## COSA FARE
Prosegui il testo sulla crisi dei partiti italiani, riprendendo subito dopo la sua ultima frase.

## ESTRATTO DEL DOCUMENTO
########################################

L’attualità politica italiana non può dirsi noiosa, priva di spunti. Si presta alle riflessioni dotte dei politologi, offre materiali al teatro della satira, motiva il dissenso degli antagonisti, giustifica l’astensione degli indifferenti e la contestazione degli sfottuti.
Il denominatore che ne accomuna le ragioni è la crisi dei partiti e la sfiducia verso i loro capi che ne avevano promesso una diversa funzione accentrando sul loro carisma il rapporto diretto con gli elettori.
Il progetto che avrebbe dovuto soppiantare le forme di espressione della vecchia partitocrazia non è riuscito con la rivoluzione liberale annunziata da Silvio Berlusconi e si è arenato nella versione riformista di Matteo Renzi fermato in mezzo al guado di un PD dilaniato da questioni di identità. Né finora è arrivata a maturazione, pronta all’uso, la proposta “Cinque Stelle” sperimentata come alternativa elettorale, ma incompiuta come formula di rappresentanza socio-culturale riconoscibile e deputata a governare. Ne danno testimonianza le infelici esperienze non solo di Roma Capitale, ma di altri Comuni piccoli e medi conquistati e travolti dalla quotidianità amministrativa, come nei casi di Parma e di Quarto Flegreo.

########################################

## MATERIALE DISPONIBILE
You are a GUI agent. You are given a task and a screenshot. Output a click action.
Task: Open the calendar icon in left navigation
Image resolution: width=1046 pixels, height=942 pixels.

########################################

## RISPOSTA
Dal quadro generale della situazione si percepiscono sia sentimenti di rottura con il leaderismo avulso dalla dialettica dei partiti sia la voglia di partecipazione dal basso prima di conferire deleghe senza vincoli di rappresentanza di valori e di interessi sociali. Queste istanze si colgono nell’arcipelago del centrodestra nel quale per la prima volta si parla di primarie di coalizione che piacciono alla Lega, a Fratelli d’Italia ed altri spezzoni ex PdL e di area cattolica, mentre non piacciono a Berlusconi che, in passato, li ha federati con Forza Italia per raggiungere la massa critica necessaria al conseguimento delle sue vittorie.
Le stesse inquietudini verso l’uomo solo al comando sono alla base degli scontri interni al PD con prospettive di mutazione della sua genesi di partito nato da culture e tradizioni diverse, orbitanti nelle aree politiche cattolica e comunista. Perciò, non si può non riconoscere che c’è del calore nel travaglio che accende il dibattito politico nei tre schieramenti che si contendono il consenso degli italiani, anche se spesso si sfocia nel turpiloquio del linguaggio superficiale, ma genuino, dei social net-work.
Ciò che appare incerto è l’approdo della fusione elettorale dei ceti sociali in movimento. Al momento prevale il gusto della politica in pillole, immaginata sulla “caduta degli dei”, ossia sul calo del carisma dei capi, sulla rinascita della passione per i partiti e sulla rivincita della militanza e delle sue élite.
Ai sogni non ci sono limiti, soprattutto nei passaggi epocali, ma il dubbio resta sui vizi e le virtù della partitocrazia degli eletti dal popolo e dell’oligarchia dei cooptati dal capo. Chi può dire quale fra le due forme di governo garantisce più o meno meritocrazia o scade in mediocrazia?